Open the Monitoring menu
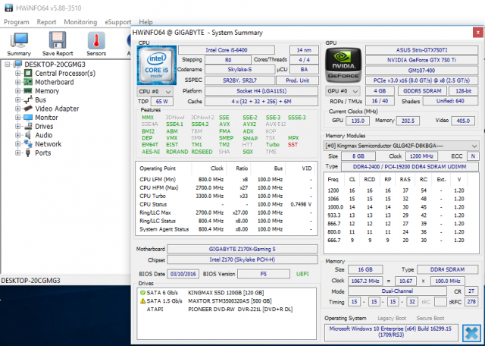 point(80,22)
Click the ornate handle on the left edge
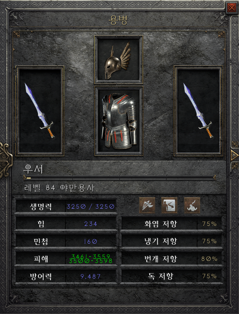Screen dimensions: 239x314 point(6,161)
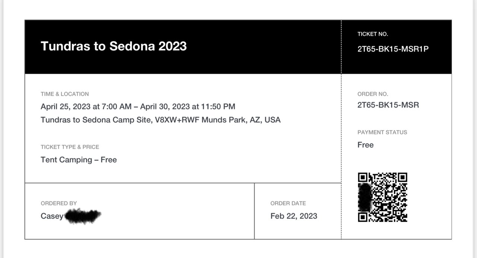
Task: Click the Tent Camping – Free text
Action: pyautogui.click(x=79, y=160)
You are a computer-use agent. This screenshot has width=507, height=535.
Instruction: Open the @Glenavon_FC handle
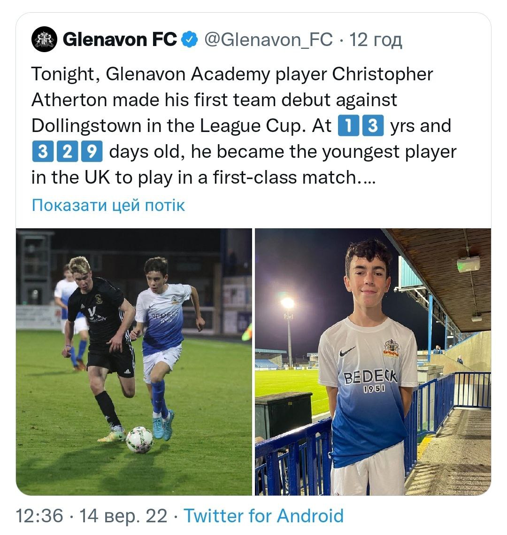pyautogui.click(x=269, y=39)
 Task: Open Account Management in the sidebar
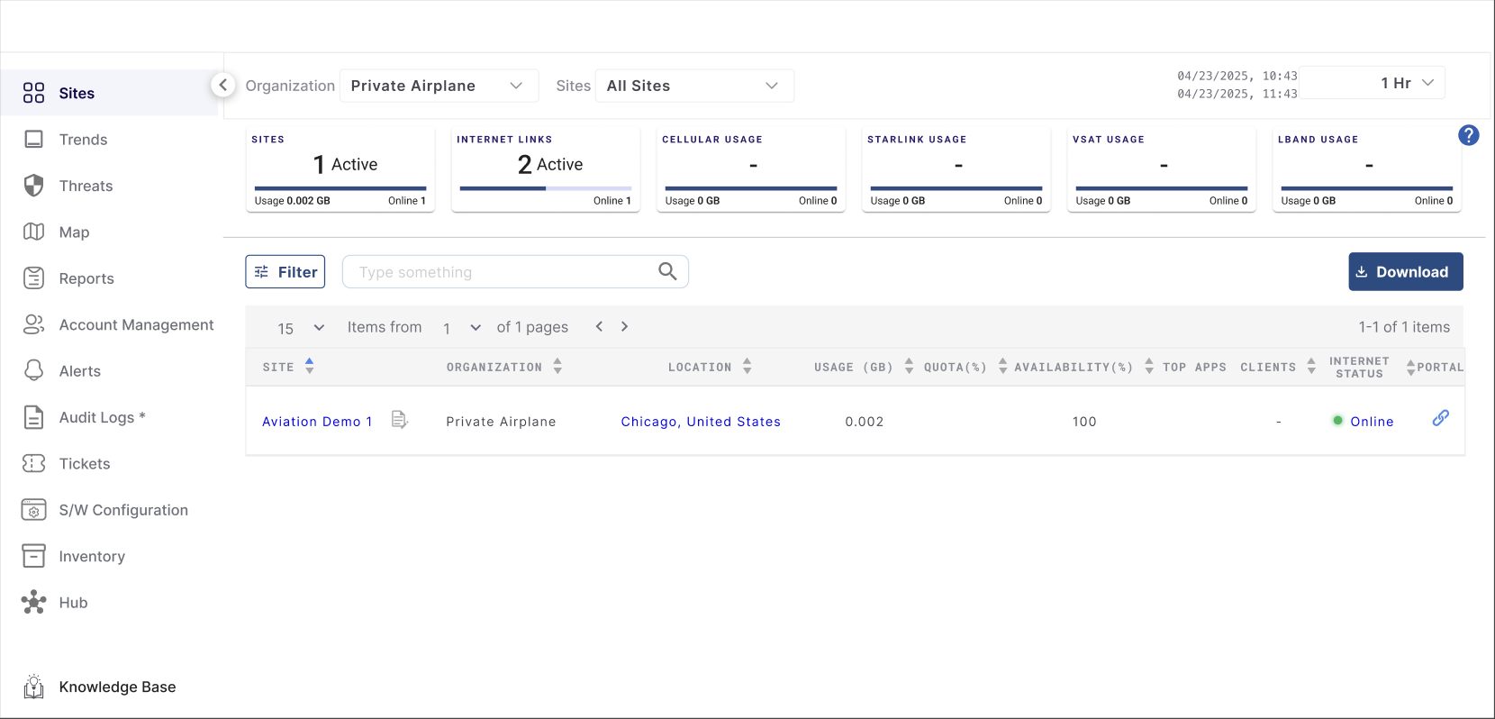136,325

◇ ◇ ◇ ◇ ◇ ◇ ◇

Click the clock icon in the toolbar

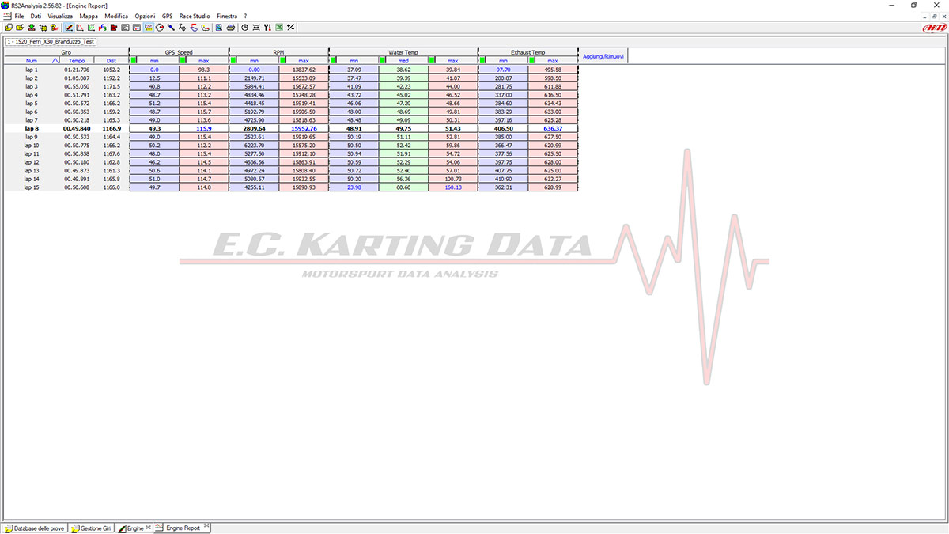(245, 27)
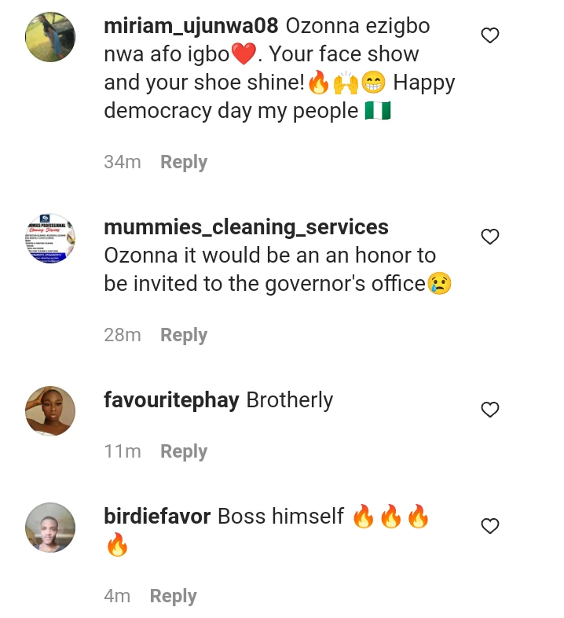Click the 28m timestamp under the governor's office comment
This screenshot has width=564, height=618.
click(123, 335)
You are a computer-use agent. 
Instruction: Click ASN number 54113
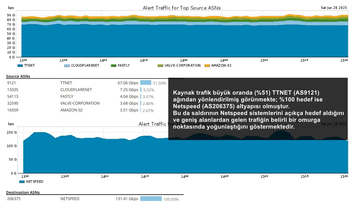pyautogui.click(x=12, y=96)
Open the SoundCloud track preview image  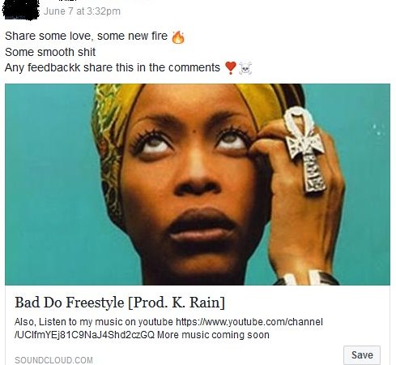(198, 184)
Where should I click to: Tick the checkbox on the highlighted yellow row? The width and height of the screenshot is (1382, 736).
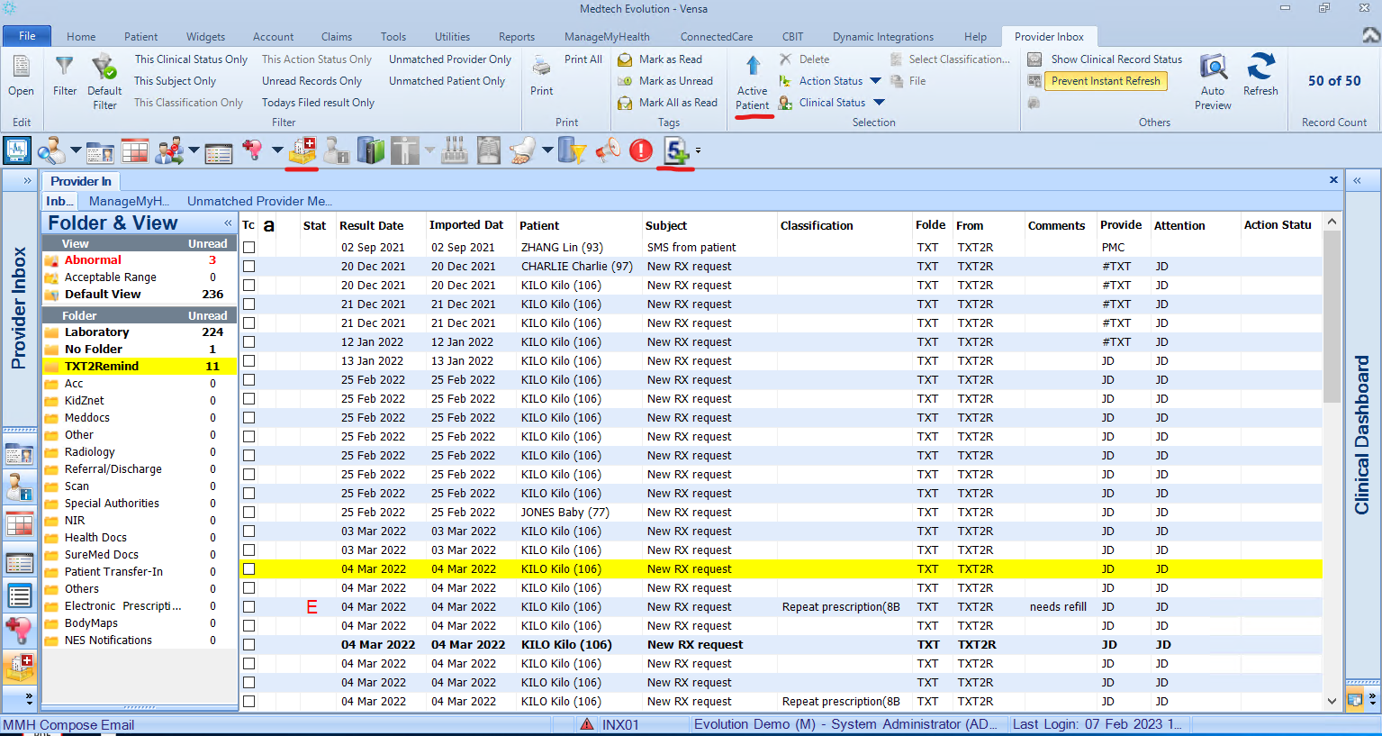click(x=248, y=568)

◇ ◇ ◇ ◇ ◇ ◇ ◇

◆ Aim of the exercise: Return each line from the records that includes the word "agent".

◆ Completed exercise:
You are a computer-use agent. This screenshot has width=507, height=535.
You are a computer-use agent. 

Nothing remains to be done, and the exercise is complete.